At the DLR Institute for AI Security, we are particularly focused on the topics of safety and security for AI-based solutions. Therefore, we focus on safety-relevant issues in the project “AI in the Loop”.
We also need innovative methods to be able to perform safety-oriented proofs for an iterated system development and to be able to substantially address the topic of security. The project is a vehicle for our research, which is why it is strategically important for us to set up and implement the lab as close to the real world as possible.
What is the major goal of the project "AI in the loop"?
DLR would like to build the solutions generically so that we can apply them in different industrial domains. In the future, this will be done for applications in robotics, aviation and automotive, for example. We intend to apply the findings practically in the foreseeable future. That’s why it makes sense for us to have partners who come from the real world and don’t view the project in purely academic terms. The idea is also to continue the cooperation, which started with the laboratory setup “AI in the Loop”, in the longer term.
How far advanced is the project? What can the robots already do?
We can already take the first steps now. The service robots are already driving around DLR, picking up guests from the elevator, driving through a crowd of people and mastering their first interactions with humans.
The development of service robots is not actually our main topic, but they make it easier to understand what an AI system is. The robots are primarily there to make our work visible and understandable. From their physical form, you can see that AI algorithms are not only relevant in science fiction movies, but are already very close to us today. So it’s not something that will have to be dealt with in 20 years, but a topic that will reach us all relatively quickly.
Do the robots recognize people they have seen before?
Not yet, but in the next step it would be desirable for the robots to recognize people who are frequent guests at the institute and start an interaction with them. They should then also know, among other things, where the person is that the guests would like to visit.
How does AI work in "AI in the loop"?
In AI, we have the ability to process comprehensively, even large amounts of data, with intelligent algorithms. This is also a key functionality in the robots. For example, they should be able to perceive the environment with a camera, recognize the objects in it and classify them. In addition, they should know how to behave when interacting with people and objects. It is important that future developments in the environment or in a system can be predicted.
To realize this, we use AI algorithms. Especially in perception, i.e. in recognizing, interpreting and deducing actions, AI-based components are absolutely necessary solution modules.
What are the challenges in doing so?
It is a great challenge to project a deep technical or semantic level into technical systems. This means that a robot should recognize objects and people and understand exactly which object it has in front of it. It should know that a chair has fallen over or that a person is lying on the floor because he or she might have a health problem.
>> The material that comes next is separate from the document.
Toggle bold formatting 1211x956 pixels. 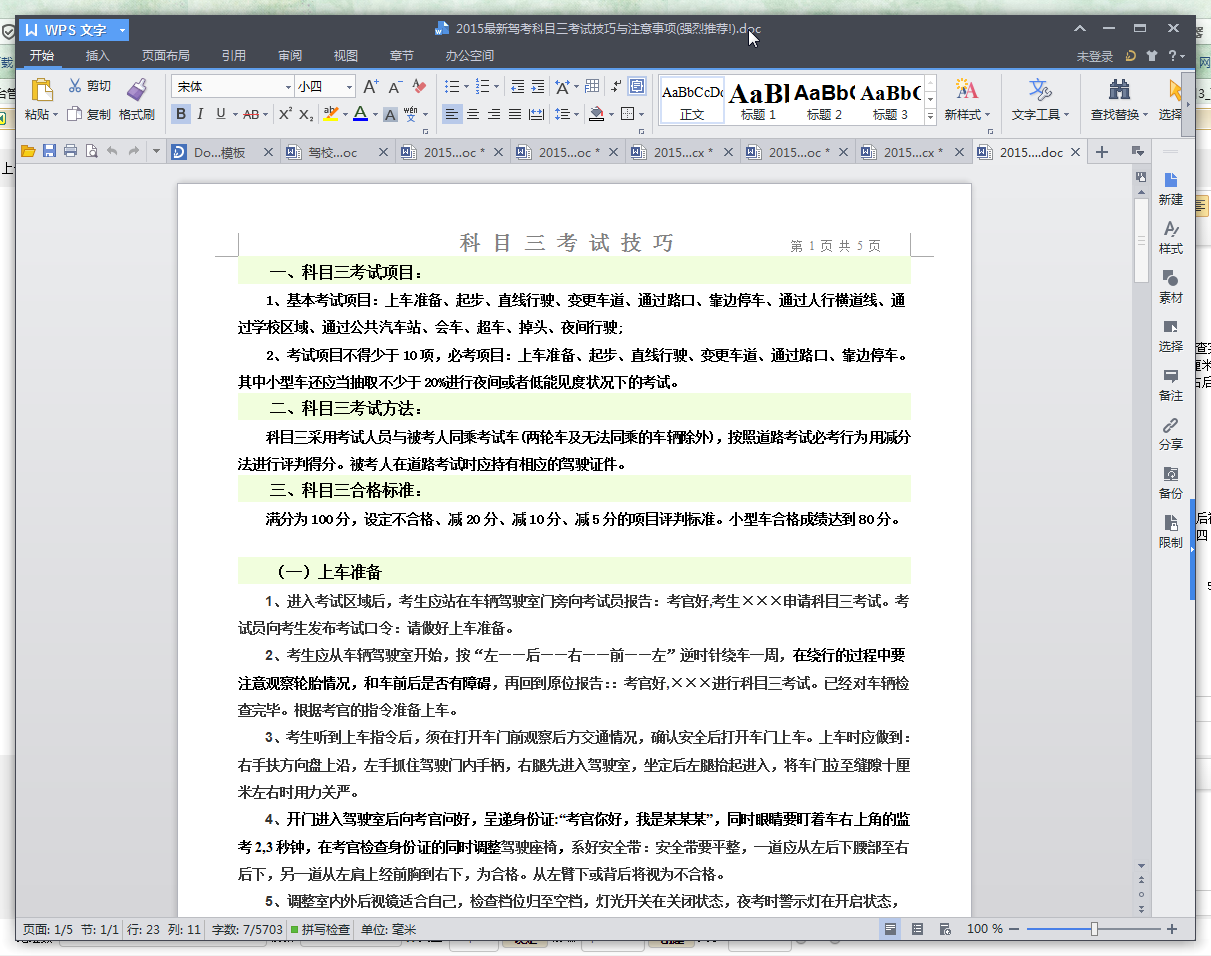181,114

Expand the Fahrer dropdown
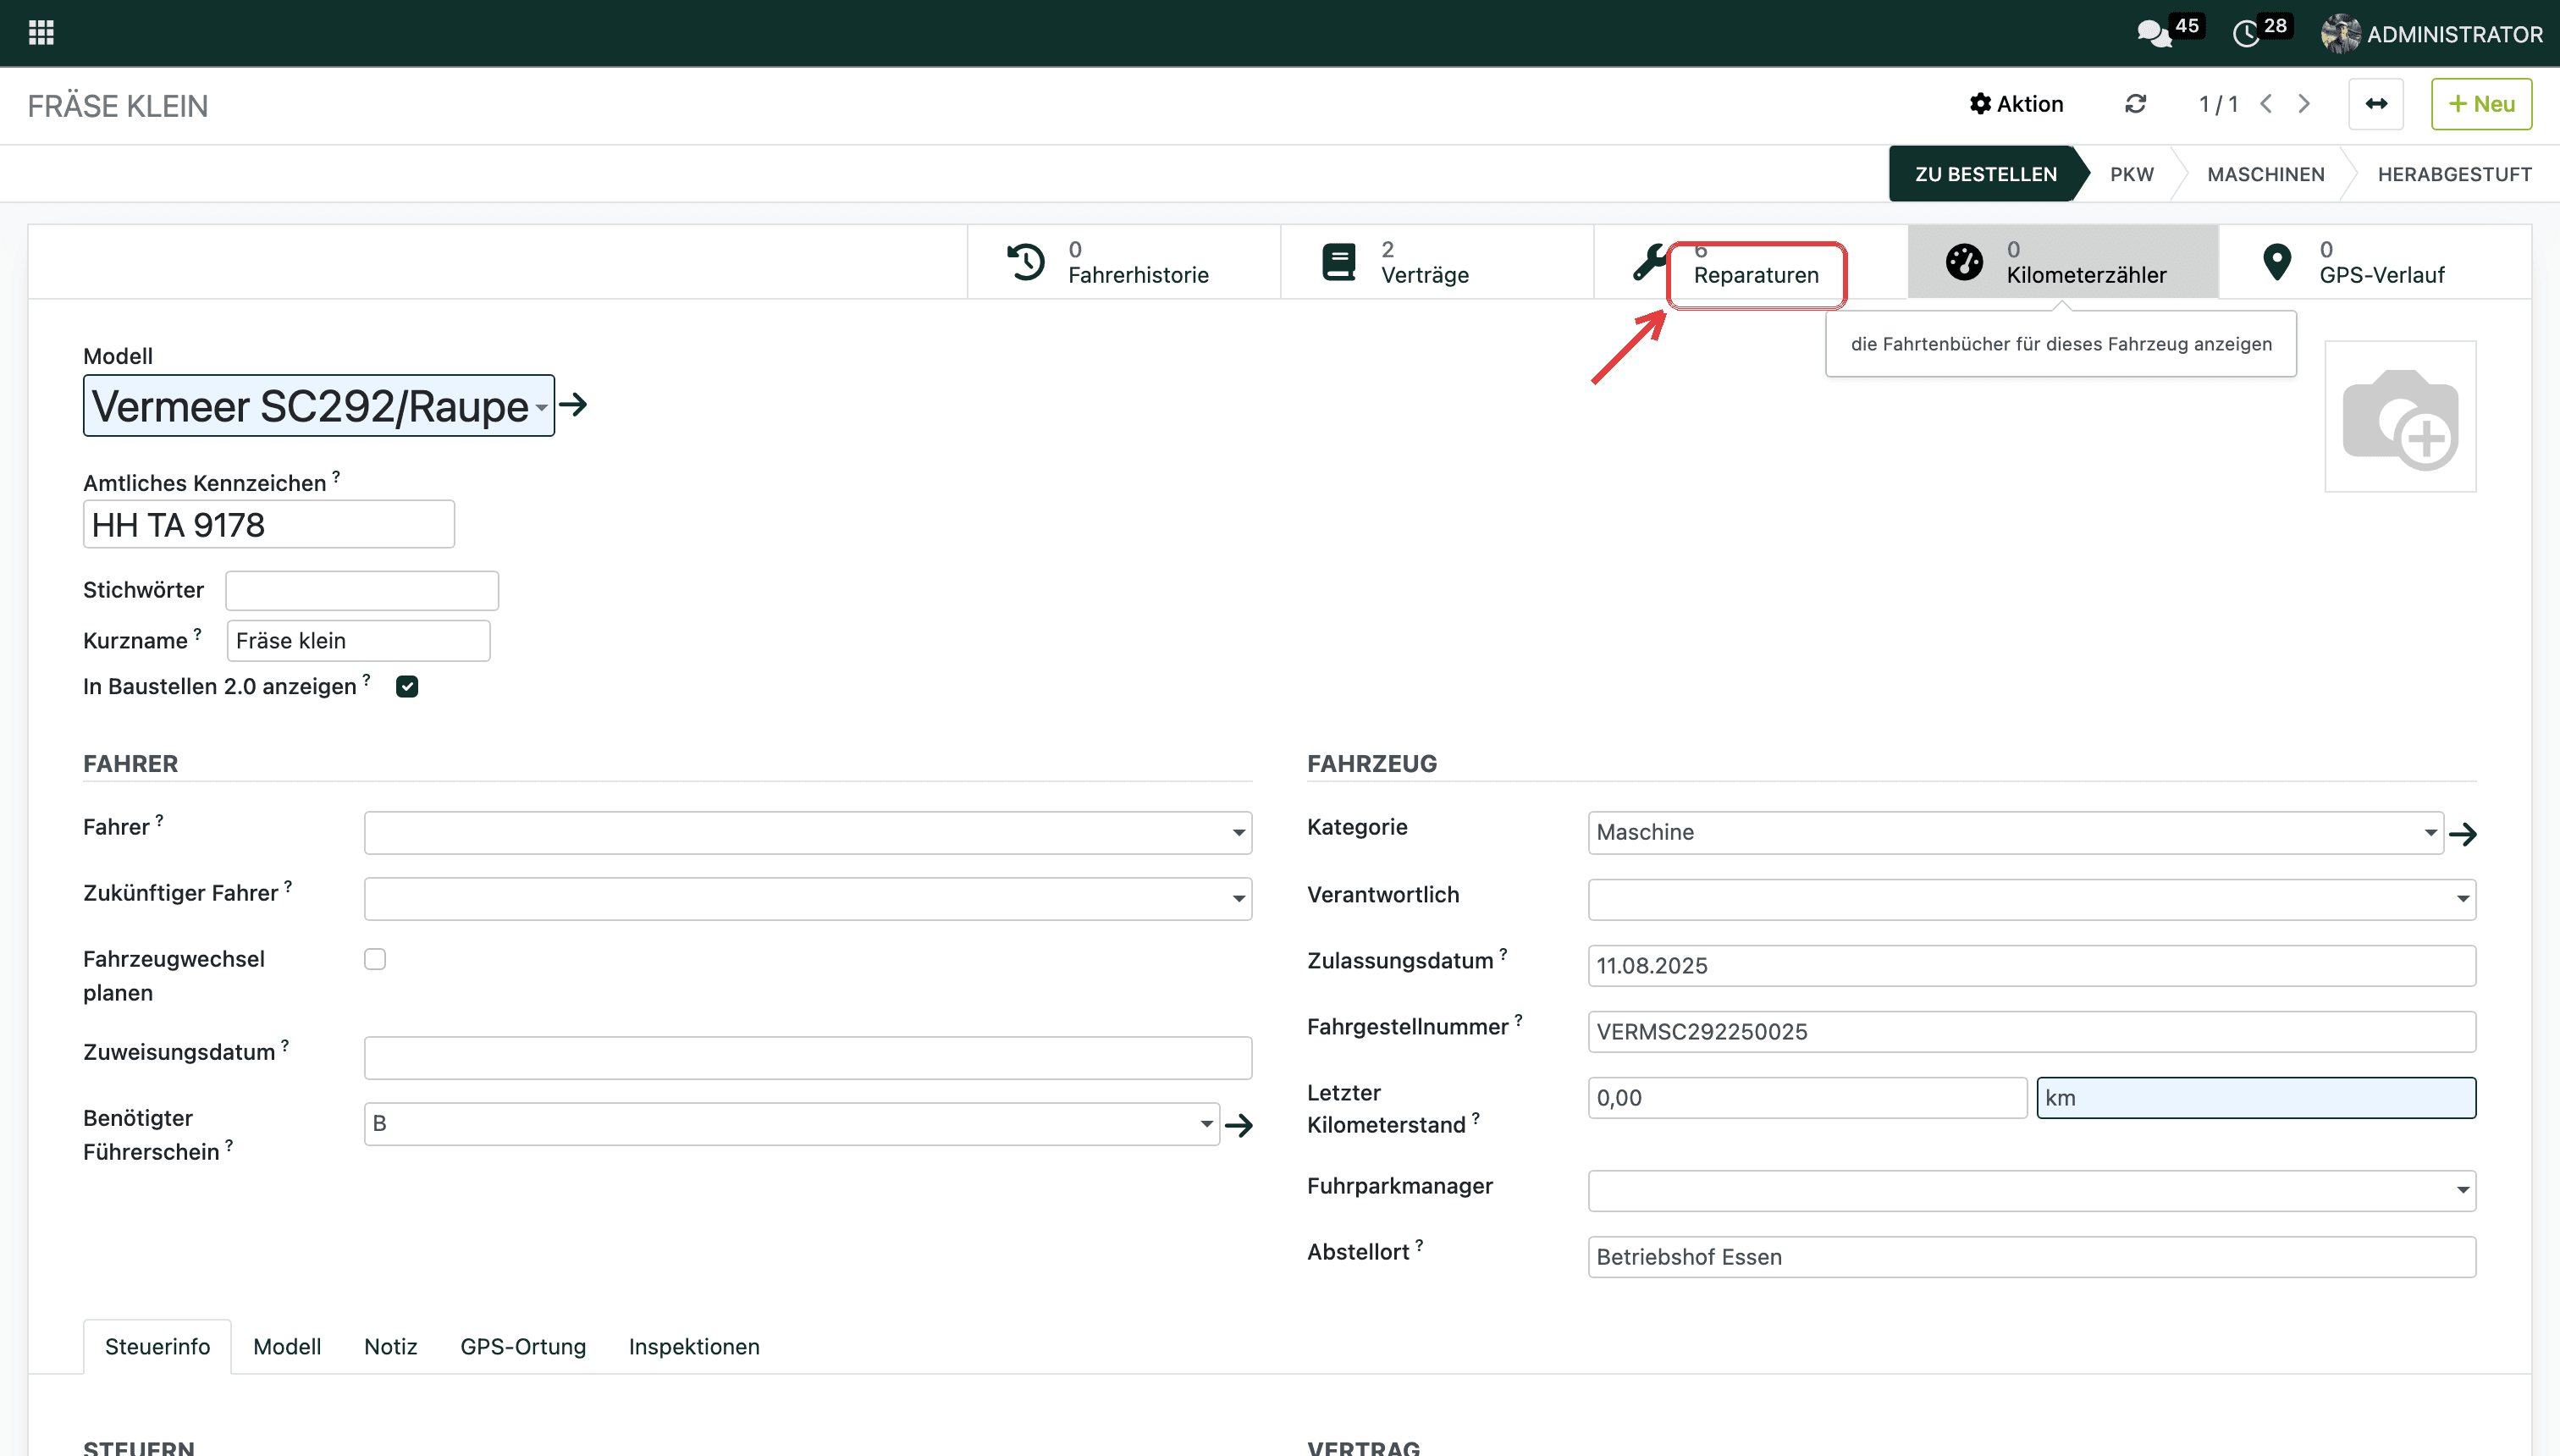[x=808, y=833]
We are trying to figure out how to elegantly link technical algorithms and semantic information to reliably plan and initiate adequate actions in each case.
A second challenge is to design the identification and the algorithms robustly with an eye to safety and security in order to be able to handle attack scenarios. Currently, for example, a special pattern on a T-shirt could be used to prevent objects from being recognized correctly: We need to figure out what this potential for deception is, and how it can be compensated for by other sensors or data sources.
What else can the technology be used for later?
The focus for us is the “AI in the Loop” lab as a tool. The technique will be relevant for various robotic systems, but also in the field of automated flying and automated driving. Research work will initially focus on the perception part – in deriving models of the environment and understanding situations.
Are there overlaps with other sciences?
Beyond the technology-oriented questions, we are also interested in ethical, legal, and societal issues as they arise with strong human-technology integration.
Again, if we first look at the use case of service robots, it is exciting for us to observe how people react to such robots when they come into contact with them: Do they push it aside as a technology component or do they interact normally and make room for them.
Do we need more collaborations like this?
I think we need more long-term collaborations between research institutions and practical partners because, given the complexity of IT-driven solutions that is necessary today, we can no longer imagine that we can jump into a new topic area in the short term and find a scalable problem solution there after a very short time that will still work in the long term.
Therefore, we have to accept that many problems in the area of safety and security of AI systems can only be solved with scientifically based approaches. Here, we need much more intensive cooperation between business and scientific partners that is focused on the long term. Therefore, we have to accept that many problems in the area of safety and security of AI systems can only be solved with scientifically based approaches. Here, we need much more intensive cooperation between business and scientific partners that is geared toward the long term.